Might I remind him that the letter was not so much about the amazing Sir Isaac Holden, rather about the anti-social problems besetting Oakworth Park currently, and therefore the village as a whole?

I was using the historical background in order to underline the importance of the place now, not then.

In Mr Mitchell’s terms, I probably was misusing historical fact – I beg his pardon for overstepping his priorities of historical veracity.

He appears to be sufficiently well-read about the subject, to know that very few innovations in textile machinery from the 18th century onwards could, strictly speaking, warrant the term ‘invention’. They were usually adaptations of what had existed before - improvements.

Holden was a superb adapter – it was the source of his litigious dispute with Lister, which could be described as a lifelong jealousy of the underling’s superior engineering skills.

I bow to Mr Mitchell’s grasp of the history of the Worth Valley Railway, but I continue to be convinced that it would not be what it was but for Holden’s involvement.
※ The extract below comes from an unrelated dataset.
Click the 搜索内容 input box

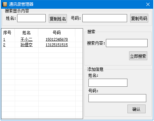[127, 43]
As I understand it, he began to build his Italianate palace in Oakworth before the railway line was commenced.

I doubt he would have done so without some fore-knowledge, showing the same practical prescience that caused him to install telegraph and telephone systems, electric lighting etc in his greenhouses years before anyone else. This, in Oakworth. Amazing.
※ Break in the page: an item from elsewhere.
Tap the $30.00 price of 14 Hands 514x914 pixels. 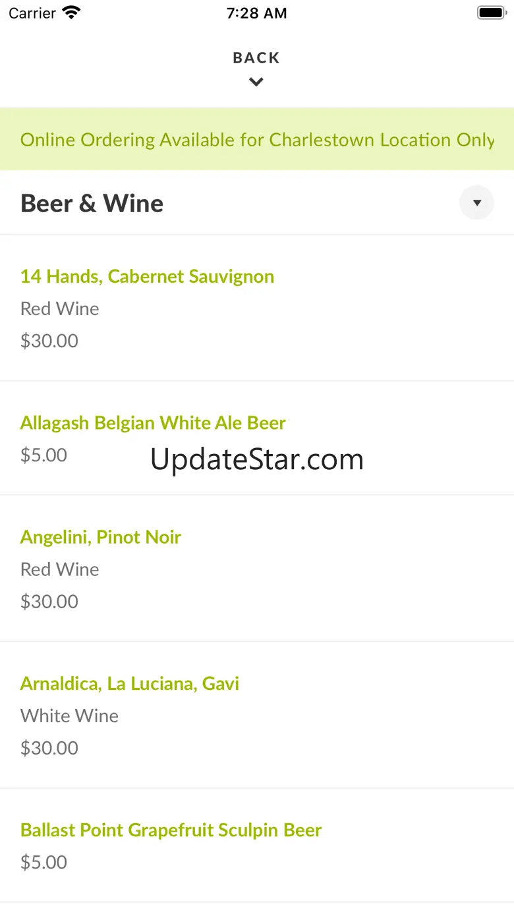click(x=49, y=341)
The current evening inhabitants of the warren of caves at Oakworth Park, the young citizens who throw rocks at passing cars, should be given a stark choice. Either sign-up for a course at the (former) Technical College and learn about the enlightened ideas of Sir Isaac Holden, or spend some time sitting in the stocks at the top of Haworth Main Street and have good citizens throw things at you; there to contemplate the difference in cultures.